It's a delicate high-wire act for Kenya's leaders, who must appear to protect the interests of their supporters ahead of a new election in 2012 but also must cooperate with international authorities or risk prosecution themselves. Failing to secure official Kenyan permission to proceed will now require Ocampo to seek permission from the ICC's own pre-trial chamber, which given the strength of the evidence in hand is expected to be approved quickly.
"On one hand, this trip is a failure, because the Kenyan government did not hand over the case to the ICC," says Wafula Okumu, a senior researcher at the Institute for Security Studies in Tshwane (Pretoria) South Africa. "But on the other hand, Ocampo is upbeat about this case.

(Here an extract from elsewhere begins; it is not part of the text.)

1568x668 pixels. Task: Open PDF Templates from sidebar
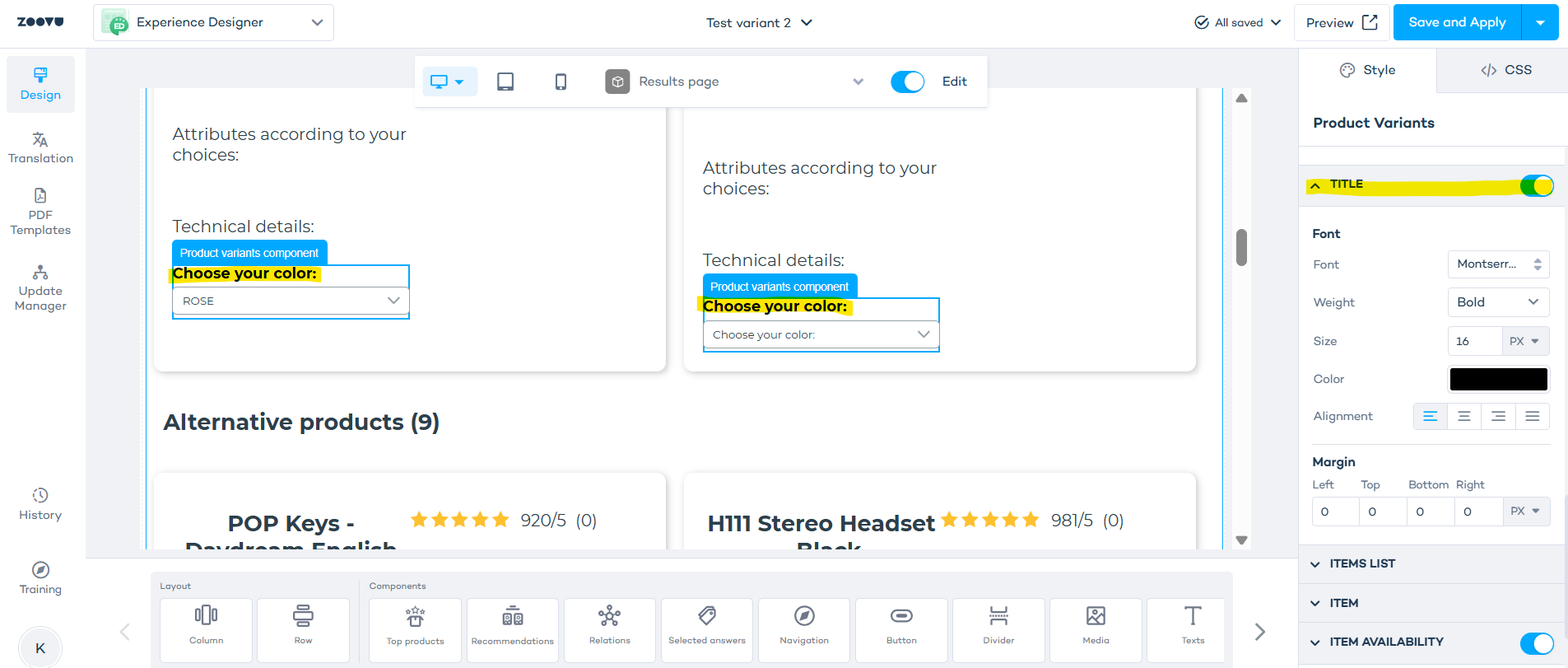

He has a quite strong case to present at trial. The evidence available from local human rights commissions and from the Waki commission (a national government investigation into the violence) gives him a very strong case."
Unlike other cases on the ICC docket, including the trials of former Liberian president Charles Taylor and former Serbian leader Radovan Karadzic, the case on Kenyan post-election violence has an almost perfect connect-the-dots trail of evidence between a few top Kenyan leaders and the violence that killed some 1,500 civilians. Roughly 1,100 victims were killed in mob attacks and 400 more were killed by the Kenyan police.
Some in Kenya worry that a court case may fuel a new wave of unrest.